The premise of effective selling is simple – find out what people need and deliver a product or service that meets that need at the opportune moment.

Peter Drucker, seen by many marketers as the forefather of business consulting, famously said: “The aim of marketing is to know and understand the customer so well that the offered product or service will sell itself.”

While the basic premise of selling may be simple, the realities of today’s market have made things more complicated. Customers are no longer a single touchpoint. They interact with brands online, via mobile, through email, in person, on social media, and over the phone. Some prefer to communicate through apps, others through loyalty programs, and others base their decisions on word-of-mouth.

There is so much noise to cut through in this endless web of channels and platforms that brands are struggling to land their message with the right people at the right time. To complicate matters even further, they need to find a way of doing this at scale and deliver experiences that feel personalised to large groups of people with different needs and preferences.

Digital marketing has come a long way, but its relevance is up for debate. For instance, an average person is served over 1,700 banner ads per month but only half of them are ever viewed. The conclusion to draw here is that while companies are spending more than ever on digital advertising much of this money is going to waste.

The missing piece, going back to Drucker, is customer intelligence. Brands need to elevate their level of customer understanding to better serve their audience across every touchpoint and channel they use. This is the key to delivering true personalisation at scale.

The question then arises of how to build loyalty with customers you never see, or engage a time-strapped audience that views digital platforms as a path to convenience above all else? There are so many degrees of separation between brands and online customers that it can feel impossible to get your message in front of the right people, much less motivate them to engage with it.

In many companies, marketers and IT teams have joined forces to run advanced customer analytics programs, collecting data and creating audience profiles to help them target people more accurately. But these profiles are still limited in most cases, created in isolation from data outside the marketing department and independently of the content that all this data will ultimately inform.

To add to this, when a new channel comes along brands tend to panic and invest in technology that is specifically designed to serve that channel, even if it does not with the rest of their systems. This only creates more siloed data streams, each painting its own partial picture of customers and leading to unidimensional decision-making. 

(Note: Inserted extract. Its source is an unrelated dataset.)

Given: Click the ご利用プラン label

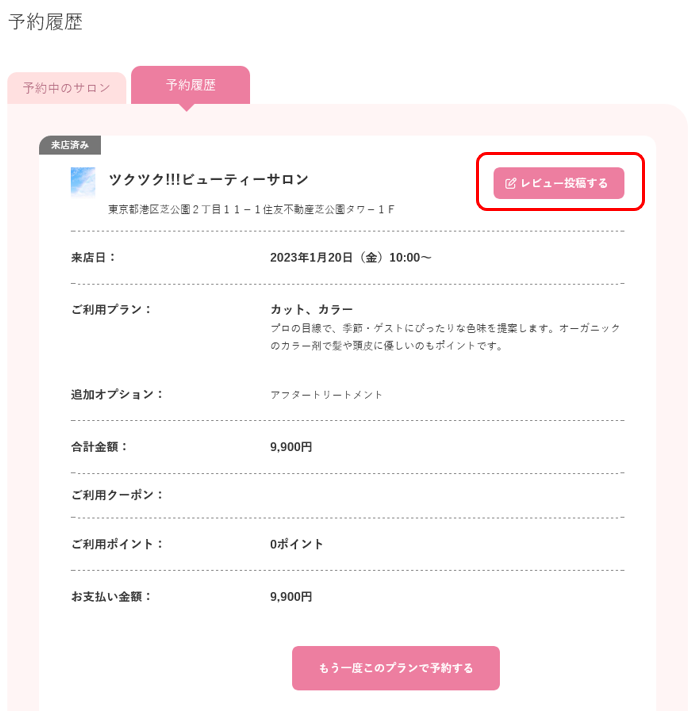Looking at the screenshot, I should pos(111,309).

An incomplete customer profile will inevitably provide an incomplete understanding of your audience. That is why brands are now bridging the divide between their customer analytics and unifying all their data onto a single platform. A centralised view ensures that every department works off a common definition of each customer, their activity, and their changing preferences, giving them the insight and context they need to be more targeted and deliver experiences that hit the mark.

Corporate audiences are just as eager for personalised experiences. The major difference is in a B2B environment is that brands need to look at a broader customer base made up of both end-users and procurement managers. This makes marketing even more nuanced because companies need to target and communicate with different audiences who have different needs and speak different languages.

Dell is a good case in point for this, as it wanted to deliver an experience for its B2B customers that went beyond just products. Instead of looking at experiences at each stage of the journey, it wanted to see the customer journey end-to-end and to have a single view of its customers. It was able to integrate all its channels (including email and social) via a single experience platform, where data could be aggregated, analysed, and segmented to create experiences across all channels in a coordinated way.

RS Components, the world’s largest electronics distributor, sells half-a-million electrical and electronic components, tools, and testing equipment to customers in 32 countries. The company realised it was time for change if it wanted to maintain its relationship with a large and varied audience, so it took on a more advanced approach to data and customer analytics.

Today, RS Components works with a specialised workspace where users can drag and drop data from throughout the customer journey and easily analyse points of interest. Stakeholders get an in-depth view of each customer across channels, putting them in a position to quickly test and adapt campaigns to the preferences of any audience group.

From the retail industry to financial services, customer intelligence is evolving and giving way to deeper levels of understanding. The aim for brands is still to know their audience so well their products and services sell themselves, but as brands like Dell and RS Components are proving, this requires a more analytical approach in today’s digital world.